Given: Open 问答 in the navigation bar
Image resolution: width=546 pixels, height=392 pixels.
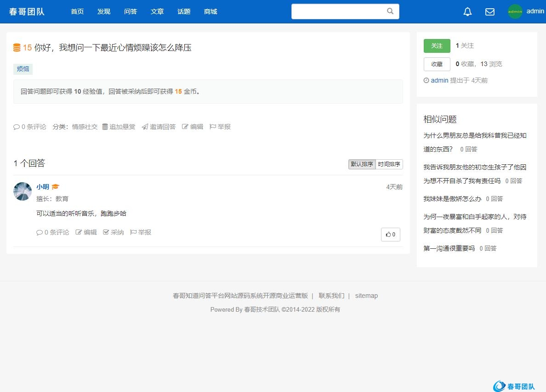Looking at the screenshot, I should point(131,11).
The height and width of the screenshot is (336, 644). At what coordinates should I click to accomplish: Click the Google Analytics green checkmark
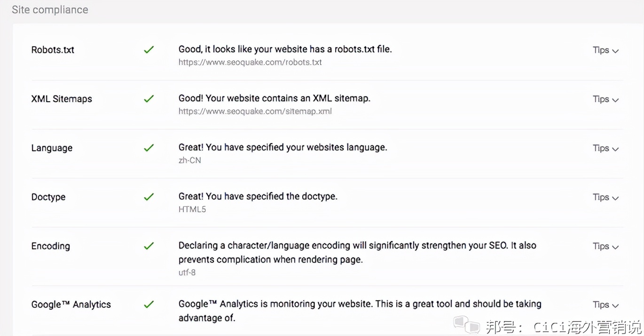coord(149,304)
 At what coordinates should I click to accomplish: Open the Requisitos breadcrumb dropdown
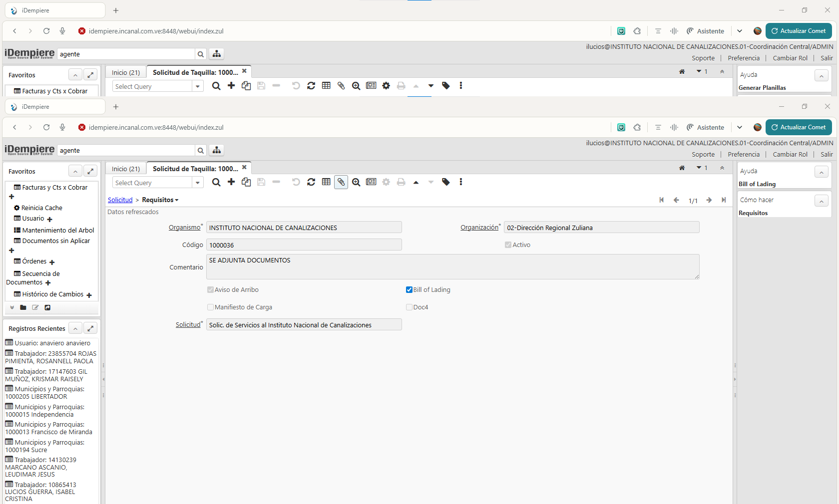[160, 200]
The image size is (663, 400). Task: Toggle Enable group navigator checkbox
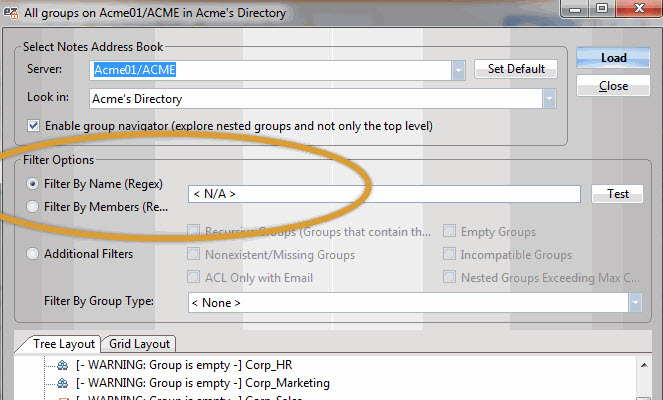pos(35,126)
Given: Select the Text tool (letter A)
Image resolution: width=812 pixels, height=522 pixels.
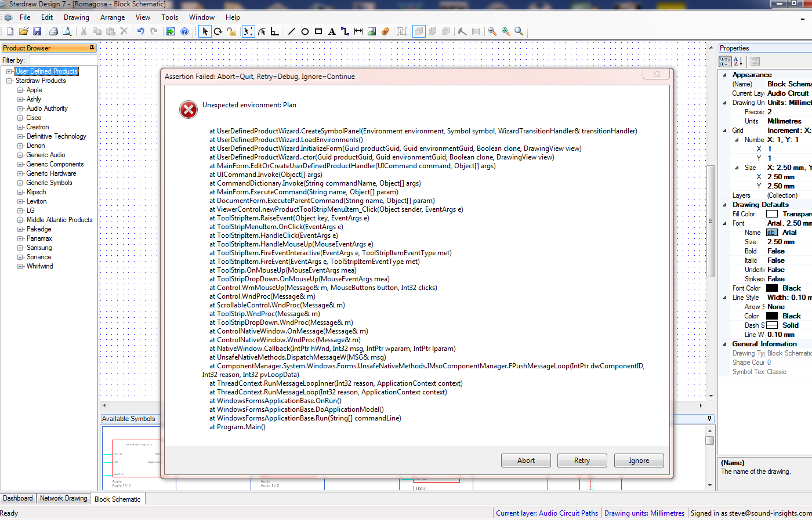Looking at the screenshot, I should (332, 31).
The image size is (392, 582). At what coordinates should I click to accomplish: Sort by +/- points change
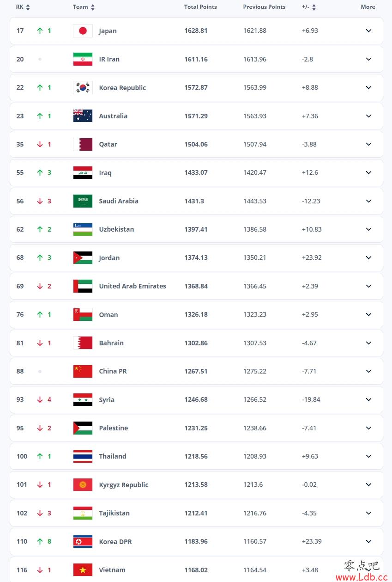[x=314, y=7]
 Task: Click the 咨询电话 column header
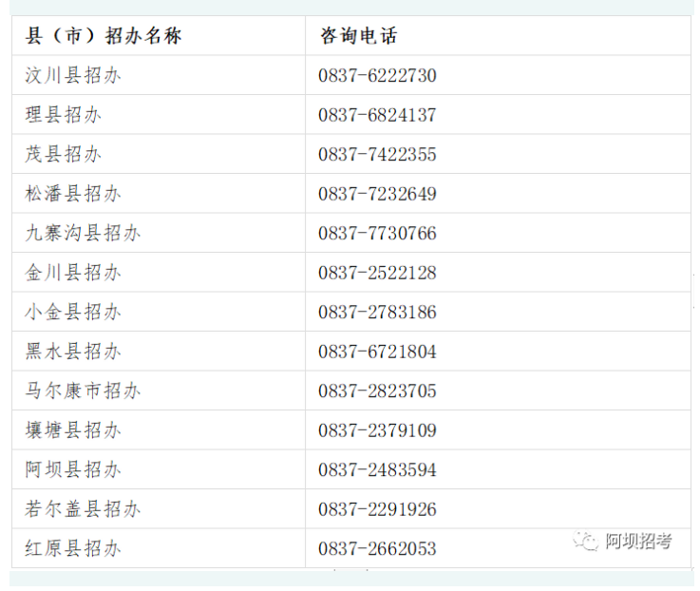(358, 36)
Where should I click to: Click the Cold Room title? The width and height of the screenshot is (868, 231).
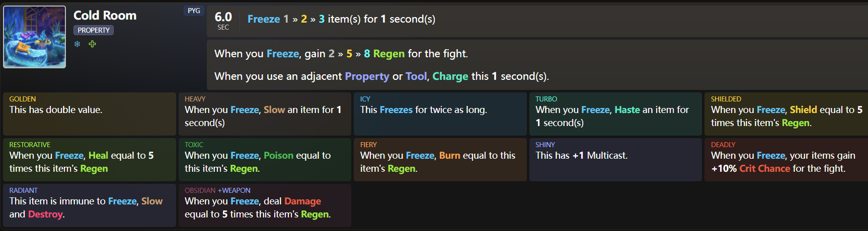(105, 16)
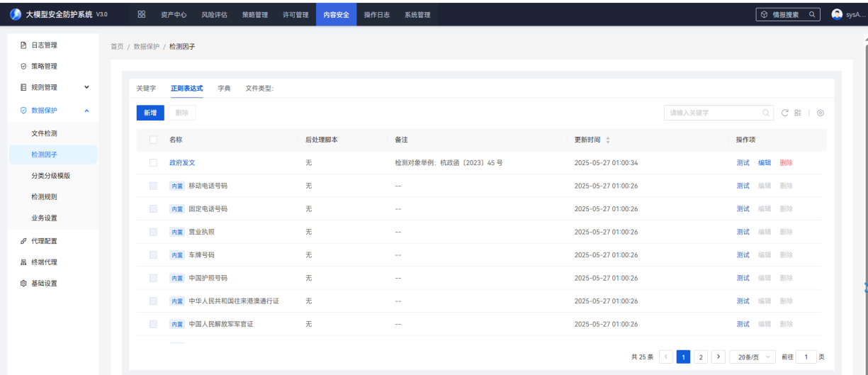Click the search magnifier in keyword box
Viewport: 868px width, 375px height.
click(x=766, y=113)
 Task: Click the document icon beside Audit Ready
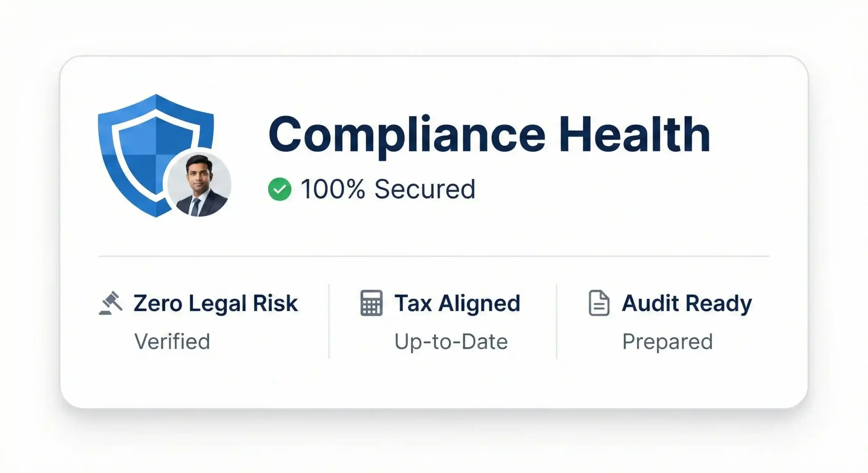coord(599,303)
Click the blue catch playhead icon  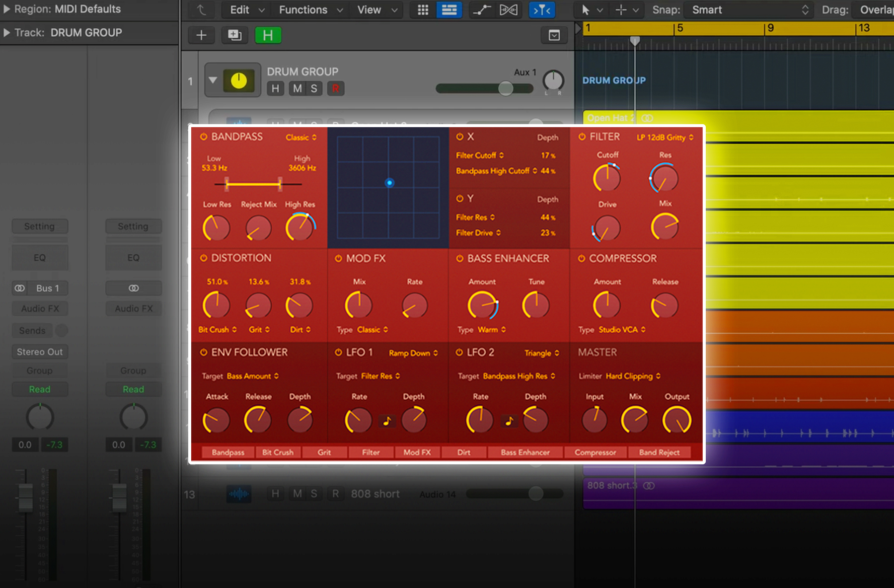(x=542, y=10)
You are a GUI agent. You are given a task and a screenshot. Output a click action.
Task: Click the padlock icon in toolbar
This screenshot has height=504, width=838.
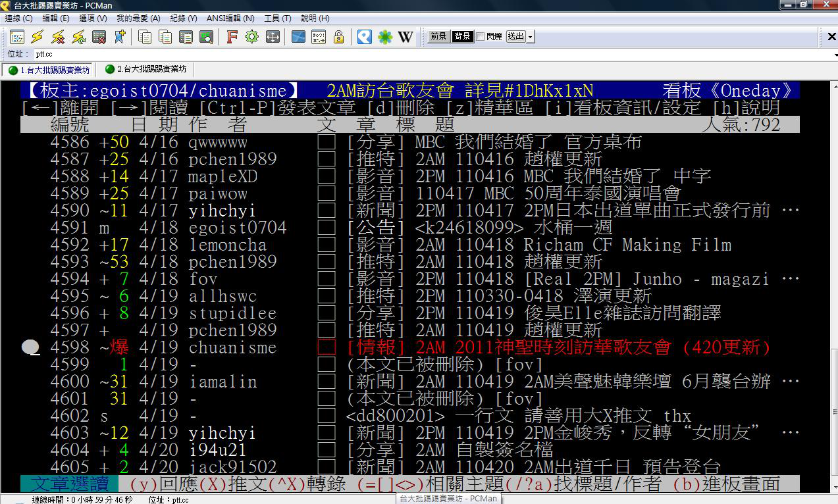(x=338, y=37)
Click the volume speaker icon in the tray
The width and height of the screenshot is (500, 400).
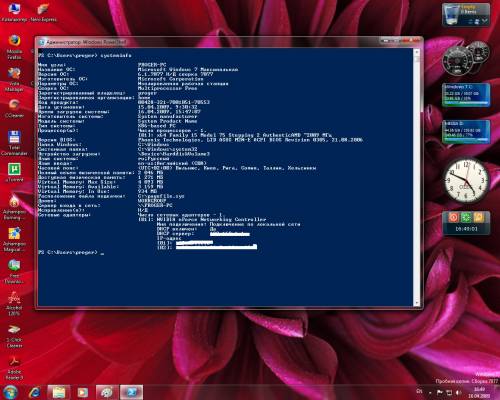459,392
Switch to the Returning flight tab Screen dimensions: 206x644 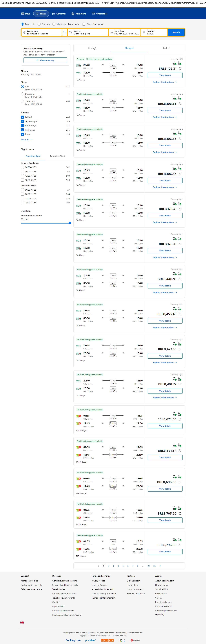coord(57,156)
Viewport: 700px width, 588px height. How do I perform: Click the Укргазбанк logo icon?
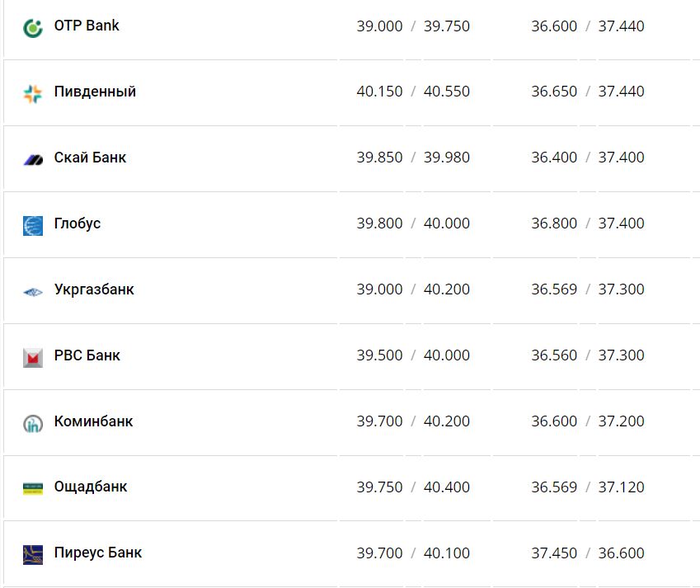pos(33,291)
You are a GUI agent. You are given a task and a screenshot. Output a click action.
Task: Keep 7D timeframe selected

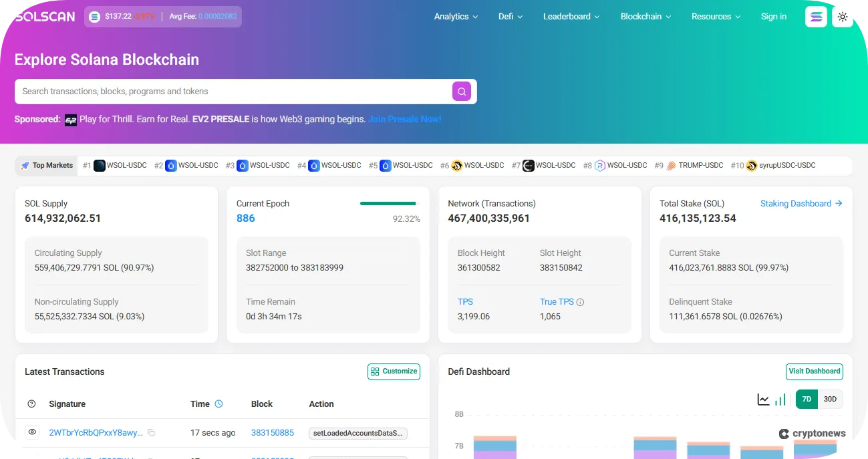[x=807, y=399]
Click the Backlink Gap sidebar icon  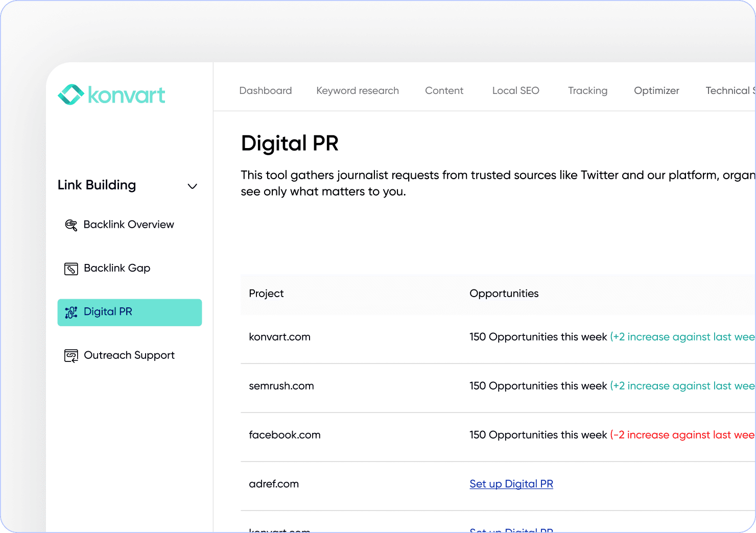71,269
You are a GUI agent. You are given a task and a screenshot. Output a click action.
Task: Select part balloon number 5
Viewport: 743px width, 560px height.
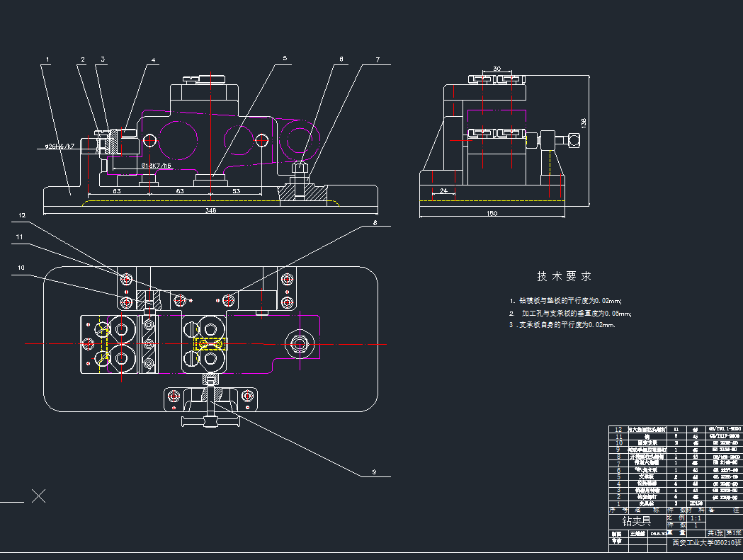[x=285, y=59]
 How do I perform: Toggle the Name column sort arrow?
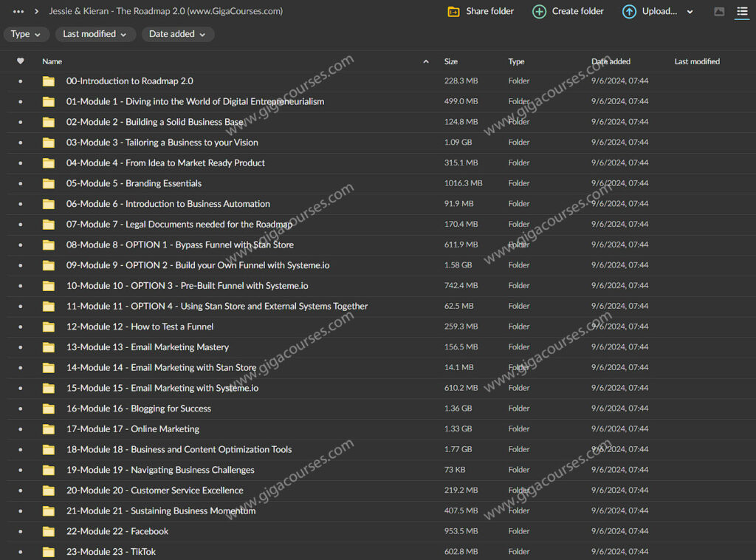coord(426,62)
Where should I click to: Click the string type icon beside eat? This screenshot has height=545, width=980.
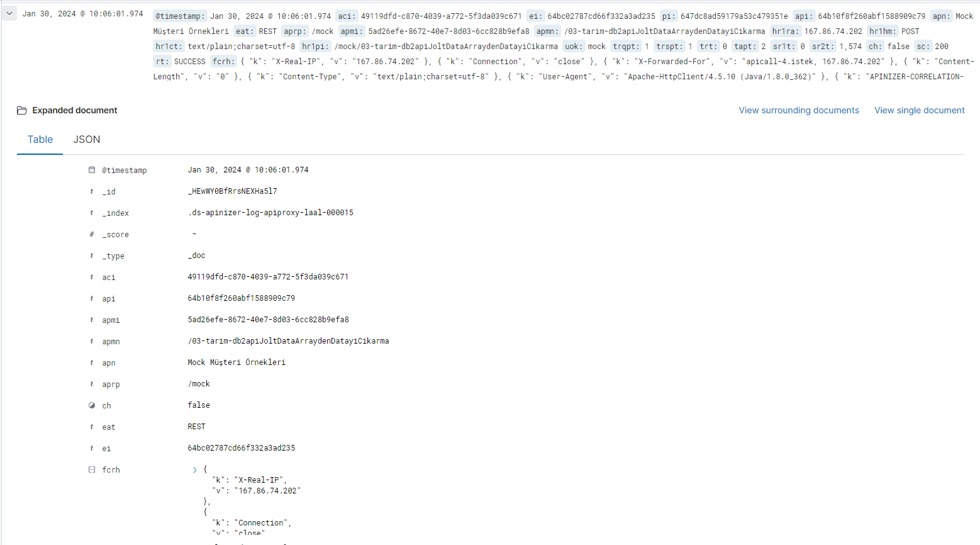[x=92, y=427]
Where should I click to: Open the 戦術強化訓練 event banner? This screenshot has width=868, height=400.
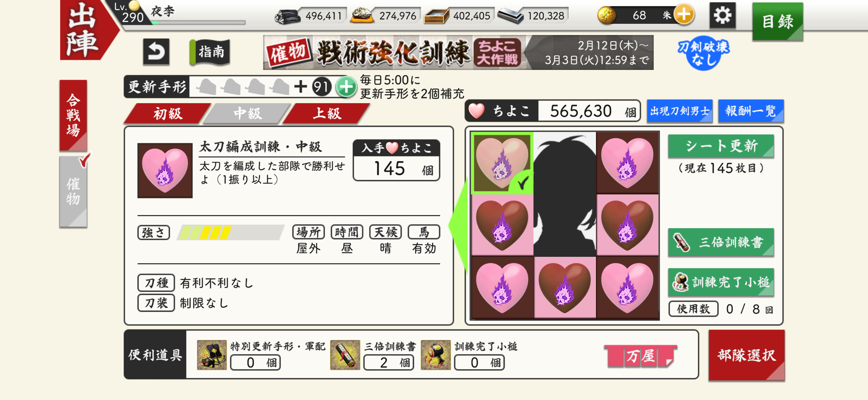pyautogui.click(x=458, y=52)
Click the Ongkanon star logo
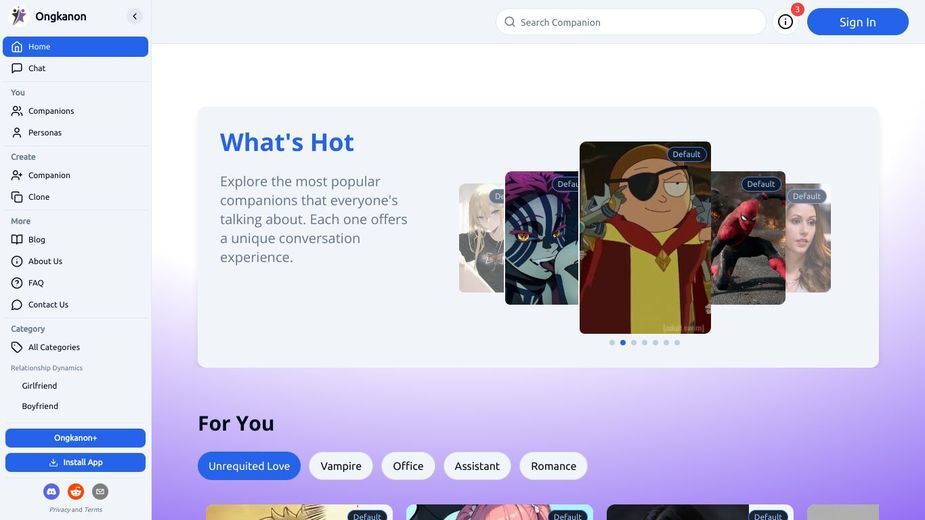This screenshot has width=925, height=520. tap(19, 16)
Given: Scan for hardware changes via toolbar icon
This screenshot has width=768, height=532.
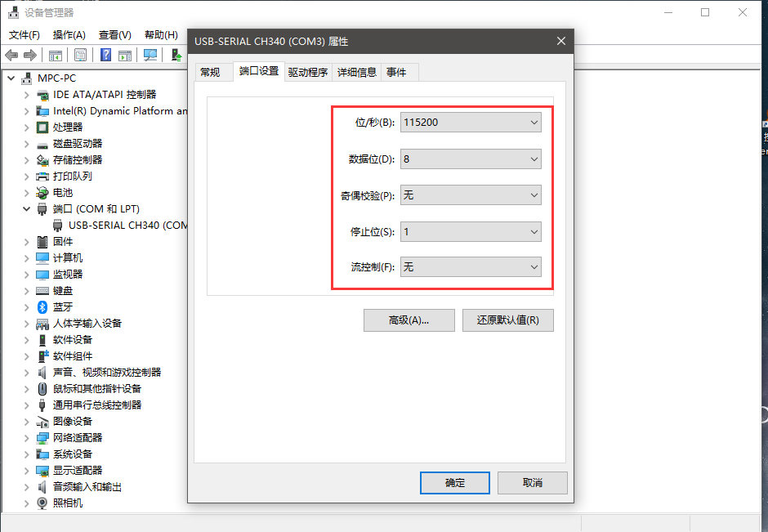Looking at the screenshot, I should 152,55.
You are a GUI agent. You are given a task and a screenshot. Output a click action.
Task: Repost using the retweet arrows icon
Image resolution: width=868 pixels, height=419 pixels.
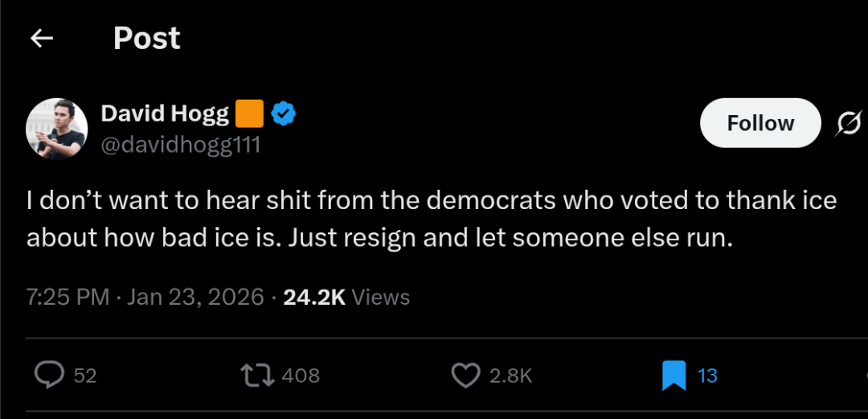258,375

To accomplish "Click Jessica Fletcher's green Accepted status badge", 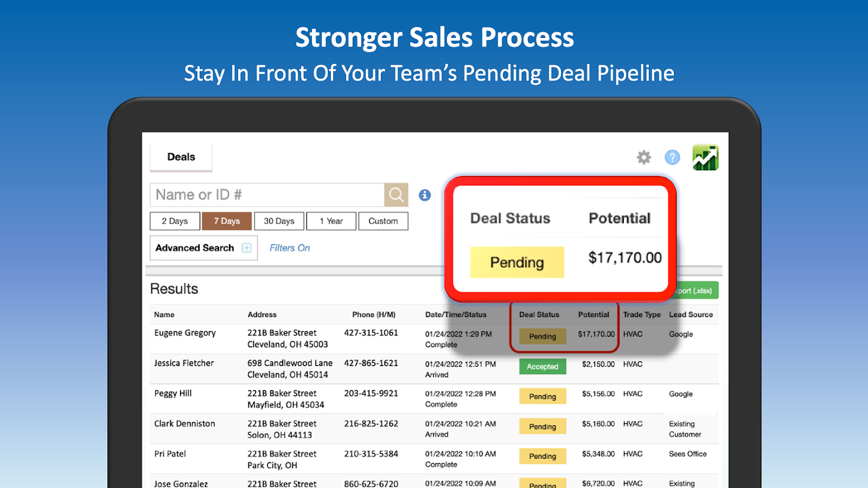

+ + +

Reproduce, exactly and with no pictures, the lines from the line containing "Image resolution: width=868" through the closing line of the data above, keeping both ends.

**Response**
Image resolution: width=868 pixels, height=419 pixels.
258,375

To accomplish "Click Jessica Fletcher's green Accepted status badge", 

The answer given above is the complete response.